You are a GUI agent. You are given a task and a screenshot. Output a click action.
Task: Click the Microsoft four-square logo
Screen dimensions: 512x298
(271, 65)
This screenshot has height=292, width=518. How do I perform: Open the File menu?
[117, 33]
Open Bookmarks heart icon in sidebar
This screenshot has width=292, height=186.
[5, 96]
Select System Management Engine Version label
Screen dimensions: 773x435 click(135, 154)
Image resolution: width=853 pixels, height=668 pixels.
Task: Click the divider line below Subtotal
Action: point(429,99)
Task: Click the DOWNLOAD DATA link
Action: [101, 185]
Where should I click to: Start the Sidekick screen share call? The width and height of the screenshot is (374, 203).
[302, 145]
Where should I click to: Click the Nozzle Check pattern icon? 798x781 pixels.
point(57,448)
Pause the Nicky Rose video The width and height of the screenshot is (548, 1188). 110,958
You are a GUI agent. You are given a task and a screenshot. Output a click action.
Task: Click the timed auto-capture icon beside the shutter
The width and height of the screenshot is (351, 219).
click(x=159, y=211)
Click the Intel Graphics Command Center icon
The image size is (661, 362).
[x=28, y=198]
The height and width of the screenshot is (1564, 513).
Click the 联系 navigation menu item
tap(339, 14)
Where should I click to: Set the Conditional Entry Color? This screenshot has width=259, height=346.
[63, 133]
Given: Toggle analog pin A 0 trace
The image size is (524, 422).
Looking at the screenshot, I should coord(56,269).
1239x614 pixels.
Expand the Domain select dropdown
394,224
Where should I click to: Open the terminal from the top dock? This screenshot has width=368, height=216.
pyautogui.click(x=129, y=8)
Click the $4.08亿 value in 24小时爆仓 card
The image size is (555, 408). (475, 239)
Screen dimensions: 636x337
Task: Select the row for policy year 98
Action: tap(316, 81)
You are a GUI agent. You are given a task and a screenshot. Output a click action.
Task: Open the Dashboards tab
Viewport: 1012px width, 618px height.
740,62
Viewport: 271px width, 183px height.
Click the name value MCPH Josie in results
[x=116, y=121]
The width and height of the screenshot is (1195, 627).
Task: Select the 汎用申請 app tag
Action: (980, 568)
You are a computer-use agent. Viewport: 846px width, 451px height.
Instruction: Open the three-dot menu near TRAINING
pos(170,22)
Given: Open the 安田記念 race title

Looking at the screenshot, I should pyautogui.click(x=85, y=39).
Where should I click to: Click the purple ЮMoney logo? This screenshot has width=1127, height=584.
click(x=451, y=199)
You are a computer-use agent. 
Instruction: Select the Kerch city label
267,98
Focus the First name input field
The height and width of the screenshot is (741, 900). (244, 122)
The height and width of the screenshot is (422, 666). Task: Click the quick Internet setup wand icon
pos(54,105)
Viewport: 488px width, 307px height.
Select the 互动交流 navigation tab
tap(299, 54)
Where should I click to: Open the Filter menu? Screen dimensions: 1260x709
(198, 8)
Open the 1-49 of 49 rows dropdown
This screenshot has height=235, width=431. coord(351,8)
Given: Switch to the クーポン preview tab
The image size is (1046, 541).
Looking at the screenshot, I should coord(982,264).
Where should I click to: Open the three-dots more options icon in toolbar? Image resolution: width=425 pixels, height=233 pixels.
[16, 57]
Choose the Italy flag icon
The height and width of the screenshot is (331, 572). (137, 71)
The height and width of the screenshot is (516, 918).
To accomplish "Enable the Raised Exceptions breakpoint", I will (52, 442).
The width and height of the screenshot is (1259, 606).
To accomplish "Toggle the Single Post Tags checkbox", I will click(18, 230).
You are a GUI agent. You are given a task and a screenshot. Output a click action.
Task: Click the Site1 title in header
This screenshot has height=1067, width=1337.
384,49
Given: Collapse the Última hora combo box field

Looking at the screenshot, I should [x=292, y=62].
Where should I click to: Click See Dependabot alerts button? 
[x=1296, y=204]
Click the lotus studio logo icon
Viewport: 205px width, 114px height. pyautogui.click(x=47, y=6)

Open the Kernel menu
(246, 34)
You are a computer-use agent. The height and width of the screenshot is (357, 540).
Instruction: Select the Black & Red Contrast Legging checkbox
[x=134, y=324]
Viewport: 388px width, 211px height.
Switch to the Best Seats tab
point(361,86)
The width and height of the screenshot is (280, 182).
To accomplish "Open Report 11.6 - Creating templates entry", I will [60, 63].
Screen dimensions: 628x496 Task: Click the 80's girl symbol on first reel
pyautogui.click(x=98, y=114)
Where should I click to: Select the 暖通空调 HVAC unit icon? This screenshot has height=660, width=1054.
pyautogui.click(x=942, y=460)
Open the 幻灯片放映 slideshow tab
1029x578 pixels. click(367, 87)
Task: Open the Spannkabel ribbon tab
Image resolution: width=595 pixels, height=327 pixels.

—————

§ How to complete this task
Reproduce the whole listing so that each line matches the original exactly.

§ Task output
You are a GUI agent. You are given a task and a screenshot. Output a click action.
Task: Click the Microsoft four-square logo
Screen dimensions: 512x298
(271, 65)
This screenshot has height=292, width=518. How do I perform: Open the File menu?
[117, 33]
Open Bookmarks heart icon in sidebar
This screenshot has width=292, height=186.
[5, 96]
Select System Management Engine Version label
Screen dimensions: 773x435 click(135, 154)
Image resolution: width=853 pixels, height=668 pixels.
Task: Click the divider line below Subtotal
Action: point(429,99)
Task: Click the DOWNLOAD DATA link
Action: [101, 185]
Where should I click to: Start the Sidekick screen share call? The width and height of the screenshot is (374, 203).
[302, 145]
Where should I click to: Click the Nozzle Check pattern icon? 798x781 pixels.
point(57,448)
Pause the Nicky Rose video The width and height of the screenshot is (548, 1188). 110,958
You are a GUI agent. You are given a task and a screenshot. Output a click action.
Task: Click the timed auto-capture icon beside the shutter
The width and height of the screenshot is (351, 219).
click(x=159, y=211)
Click the Intel Graphics Command Center icon
The image size is (661, 362).
[x=28, y=198]
The height and width of the screenshot is (1564, 513).
Click the 联系 navigation menu item
tap(339, 14)
Where should I click to: Set the Conditional Entry Color? This screenshot has width=259, height=346.
[63, 133]
Given: Toggle analog pin A 0 trace
The image size is (524, 422).
Looking at the screenshot, I should coord(56,269).
1239x614 pixels.
Expand the Domain select dropdown
394,224
Where should I click to: Open the terminal from the top dock? This screenshot has width=368, height=216.
pyautogui.click(x=129, y=8)
Click the $4.08亿 value in 24小时爆仓 card
The image size is (555, 408). (475, 239)
Screen dimensions: 636x337
Task: Select the row for policy year 98
Action: tap(316, 81)
You are a GUI agent. You are given a task and a screenshot. Output a click action.
Task: Open the Dashboards tab
Viewport: 1012px width, 618px height.
740,62
Viewport: 271px width, 183px height.
Click the name value MCPH Josie in results
[x=116, y=121]
The width and height of the screenshot is (1195, 627).
Task: Select the 汎用申請 app tag
Action: (980, 568)
You are a computer-use agent. Viewport: 846px width, 451px height.
Instruction: Open the three-dot menu near TRAINING
pos(170,22)
Given: Open the 安田記念 race title

Looking at the screenshot, I should pyautogui.click(x=85, y=39).
Where should I click to: Click the purple ЮMoney logo? This screenshot has width=1127, height=584.
click(x=451, y=199)
You are a computer-use agent. 
Instruction: Select the Kerch city label
267,98
Focus the First name input field
The height and width of the screenshot is (741, 900). (244, 122)
The height and width of the screenshot is (422, 666). Task: Click the quick Internet setup wand icon
pos(54,105)
Viewport: 488px width, 307px height.
Select the 互动交流 navigation tab
tap(299, 54)
Where should I click to: Open the Filter menu? Screen dimensions: 1260x709
(198, 8)
Open the 1-49 of 49 rows dropdown
This screenshot has height=235, width=431. coord(351,8)
Given: Switch to the クーポン preview tab
The image size is (1046, 541).
Looking at the screenshot, I should coord(982,264).
Where should I click to: Open the three-dots more options icon in toolbar? Image resolution: width=425 pixels, height=233 pixels.
[16, 57]
Choose the Italy flag icon
The height and width of the screenshot is (331, 572). (137, 71)
The height and width of the screenshot is (516, 918).
To accomplish "Enable the Raised Exceptions breakpoint", I will (52, 442).
The width and height of the screenshot is (1259, 606).
To accomplish "Toggle the Single Post Tags checkbox", I will click(18, 230).
You are a GUI agent. You are given a task and a screenshot. Output a click action.
Task: Click the Site1 title in header
This screenshot has height=1067, width=1337.
384,49
Given: Collapse the Última hora combo box field

Looking at the screenshot, I should [x=292, y=62].
Where should I click to: Click See Dependabot alerts button? 
[x=1296, y=204]
Click the lotus studio logo icon
Viewport: 205px width, 114px height. pyautogui.click(x=47, y=6)

Open the Kernel menu
(246, 34)
You are a computer-use agent. The height and width of the screenshot is (357, 540).
Instruction: Select the Black & Red Contrast Legging checkbox
[x=134, y=324]
Viewport: 388px width, 211px height.
Switch to the Best Seats tab
point(361,86)
The width and height of the screenshot is (280, 182).
To accomplish "Open Report 11.6 - Creating templates entry", I will [60, 63].
Screen dimensions: 628x496 Task: Click the 80's girl symbol on first reel
pyautogui.click(x=98, y=114)
Where should I click to: Select the 暖通空调 HVAC unit icon? This screenshot has height=660, width=1054.
pyautogui.click(x=942, y=460)
Open the 幻灯片放映 slideshow tab
1029x578 pixels. click(367, 87)
Task: Open the Spannkabel ribbon tab
Image resolution: width=595 pixels, height=327 pixels.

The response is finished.